Wiki: Lesson 2


(YJ Park) #84

Hello,

In your code, there are three places to modify:

log_preds, y = learn.TTA(is_test=True)
probs = np.mean(np.exp(log_preds), axis=0)
accuracy_np(probs, y), metrics.log_loss(y, probs)

If you search for the error message you get, it has been discussed somewhere in the forum and you will usually find an answer there. Hope this helps.


#85

I have a question. I m trying to solve multi-class prediction of kaggle fruits-classification data set.
Data screen shot

I have tried to classification as explained in lesson 1 & lesson 2. But my approach is failing. My notebook.

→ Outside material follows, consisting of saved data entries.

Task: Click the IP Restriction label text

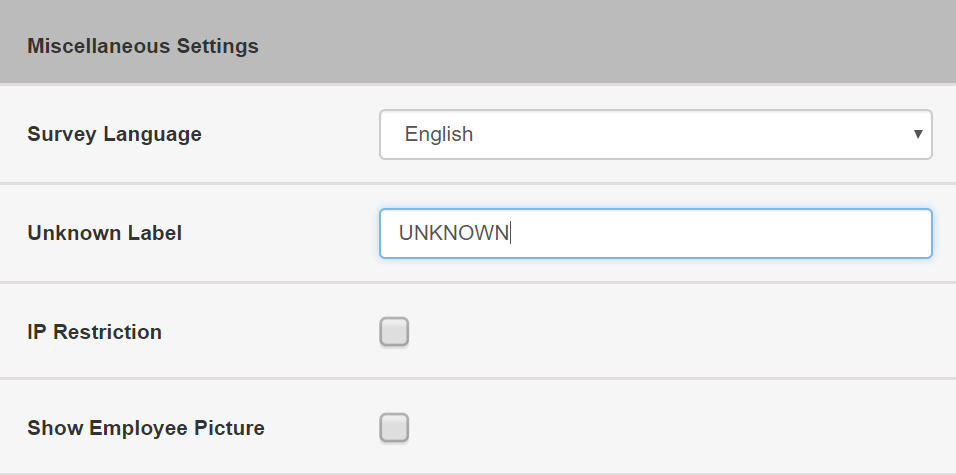Action: point(95,332)
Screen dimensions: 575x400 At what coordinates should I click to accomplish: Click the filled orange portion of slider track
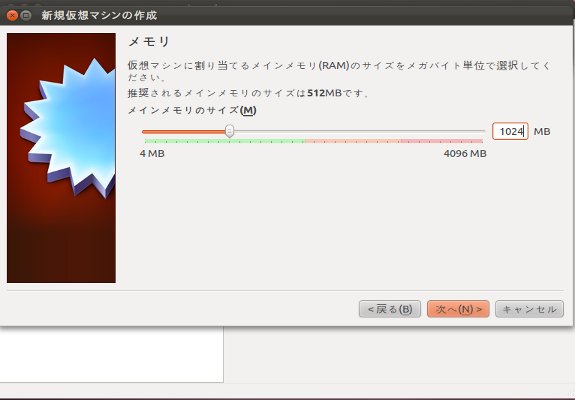183,131
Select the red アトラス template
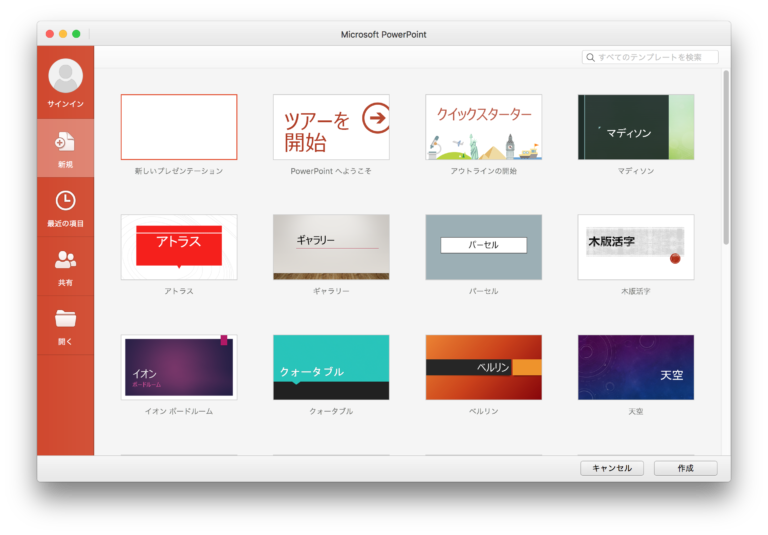Screen dimensions: 768x535 [x=179, y=247]
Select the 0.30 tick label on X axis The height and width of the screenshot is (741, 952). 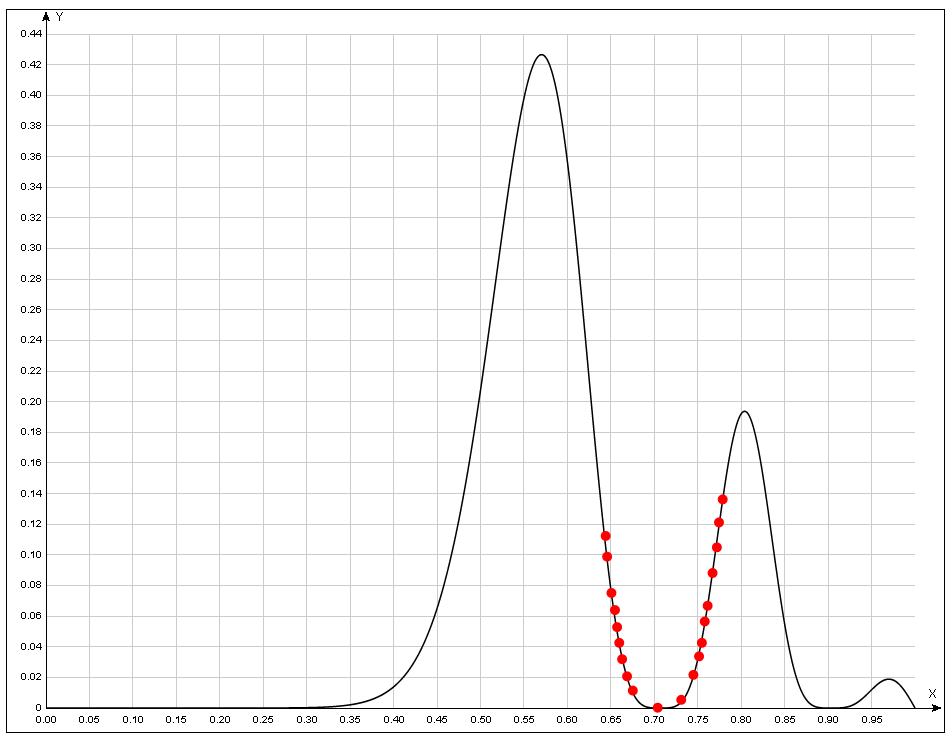307,720
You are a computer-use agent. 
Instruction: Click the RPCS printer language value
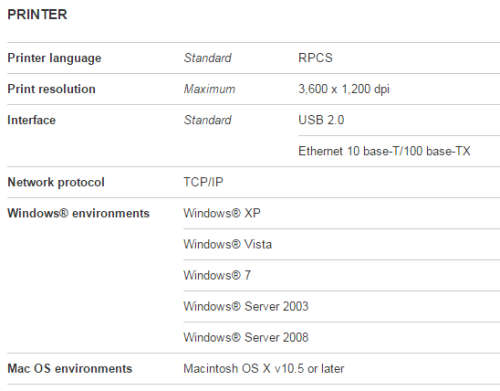[x=315, y=58]
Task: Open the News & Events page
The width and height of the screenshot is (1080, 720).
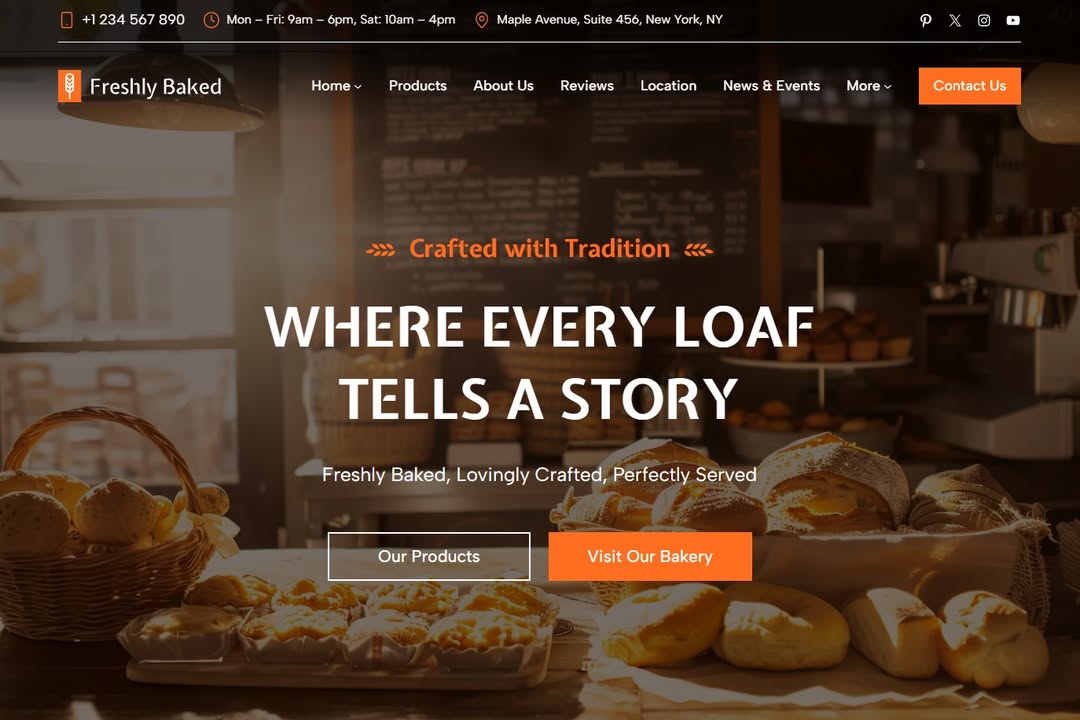Action: point(771,85)
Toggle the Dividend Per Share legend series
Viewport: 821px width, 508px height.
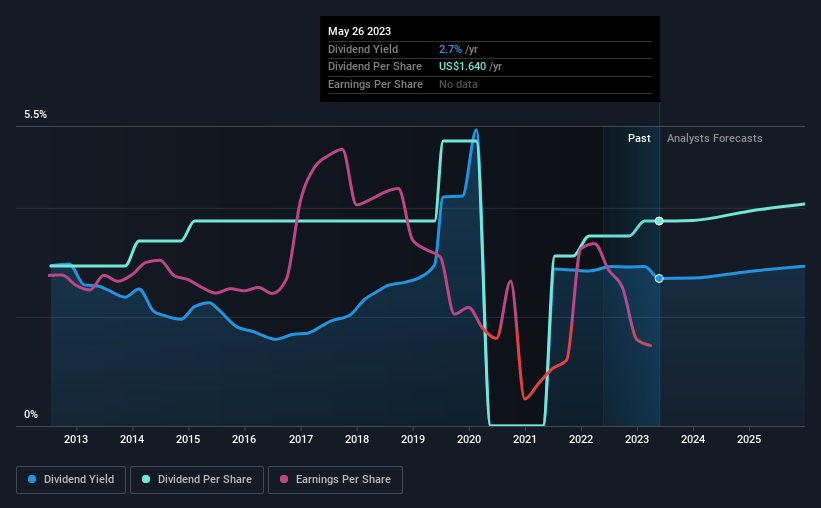[197, 480]

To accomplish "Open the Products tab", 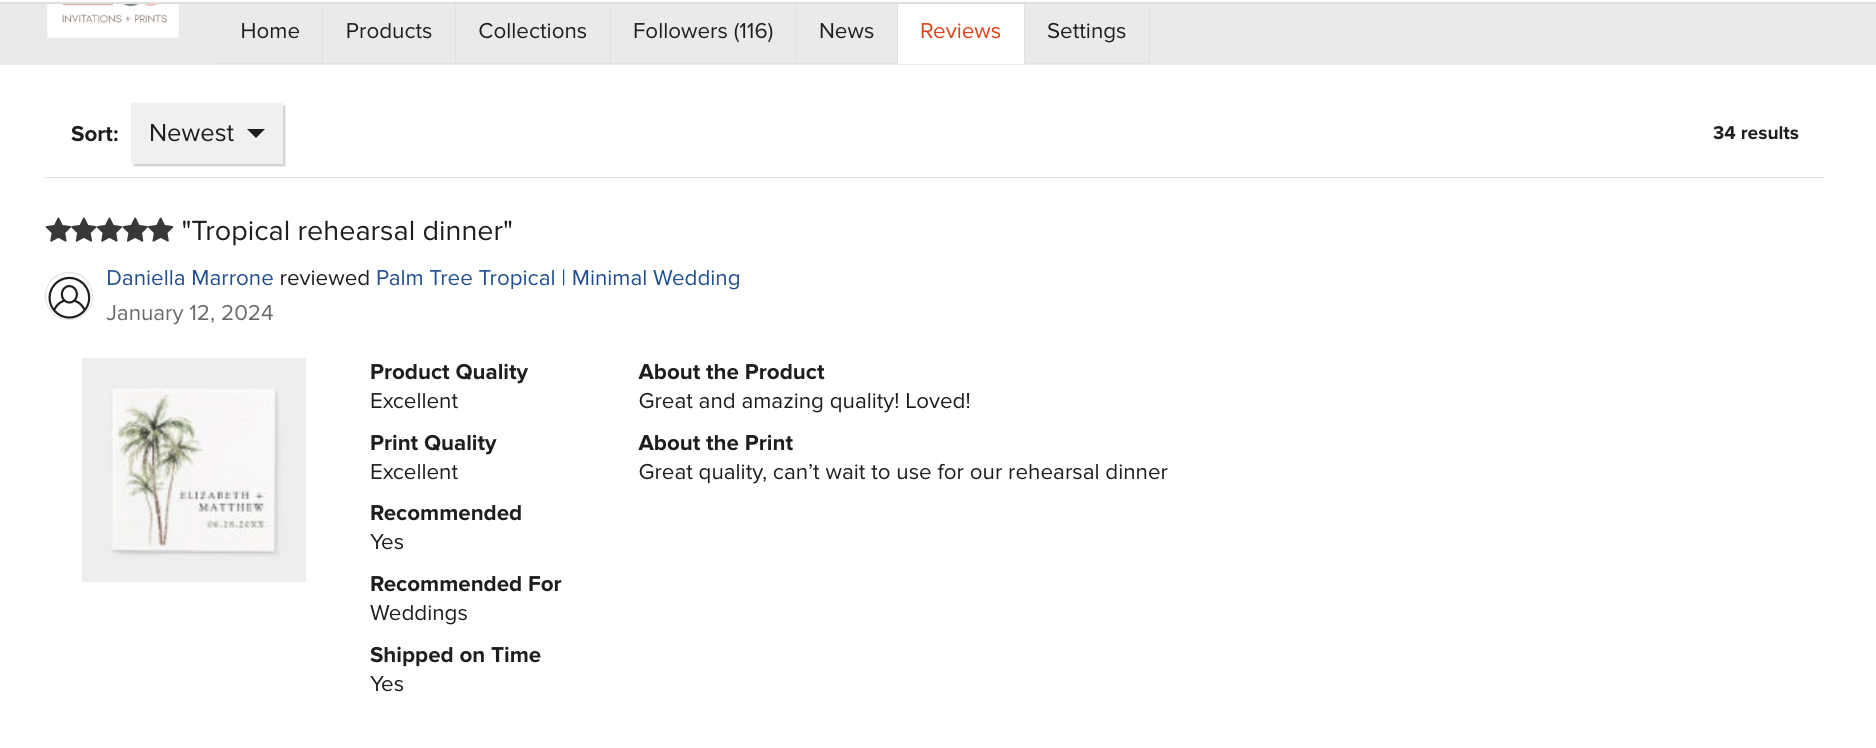I will point(389,31).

First I keep lr= 0.1 and n_cycle=3. I m not clear if this training is resulting in overfitting.

Next, I keep lrs=0.01, n_cycle=3. Error looks comparable.

Here y should be 2D array as explained in lesson2. I’m getting 1D array.

As told in lesson 1, I try to visualize my prediction. And, it is incorrect at many places,

Any help on why I m going wrong will be really helpful.

-Nikhil


(Andrea de Luca) #86

@jeremy chose satellite imgs just to point out that kind of qualitative difference.

When you trained the earliest layers of Resnet over your dogs/cats dataset, you did set TWO orders of magnitude difference with respect to the last two layers (the ones added by us). That was because you did NOT want to spoil those layers’ weights: dogs and cats are very similar to Imagenet’s images over which they were laboriously tuned over.

The same holds, to a lesser extent, for the middle layers (one order of magnitude): the ones that recognize slightly more complex patterns.

Now, you got to unfreeze and train earlier and middle layers over images that are more qualitatively different from imagenet’s images, so you got perturb them a lot more.

Indeed, if lr = 10^-2 is the learning rate of late layers, lr/9 is a lot MORE than lr * 10^-2 ( = 10^-4), and the same stands for 10^-3 vs lr/3 (that is, 10^-2 * (1/3) ).

The gist is that the more you have to cope with images qualitatively different from those used for pretraining, the more you have to be strong on trying higher learning rates.

Let us know whether this helps :wink:


(Malcolm McLean) #87

Hi all. I had a couple of points of uncertainty after Lesson 2 that I would like to clear up before moving on to Lesson 3. (Where they may well be answered.)

  1. I understand that data augmentation takes each training image and applies a random visual transformation to it before using it to train. When augmentation is specified in get_data and precompute is true, does fit() then automagically refrain from applying augmentation and rather precompute activations using the original images? Or is augmentation applied to each training image once to precompute the activations used to train the last layer? The former makes more sense.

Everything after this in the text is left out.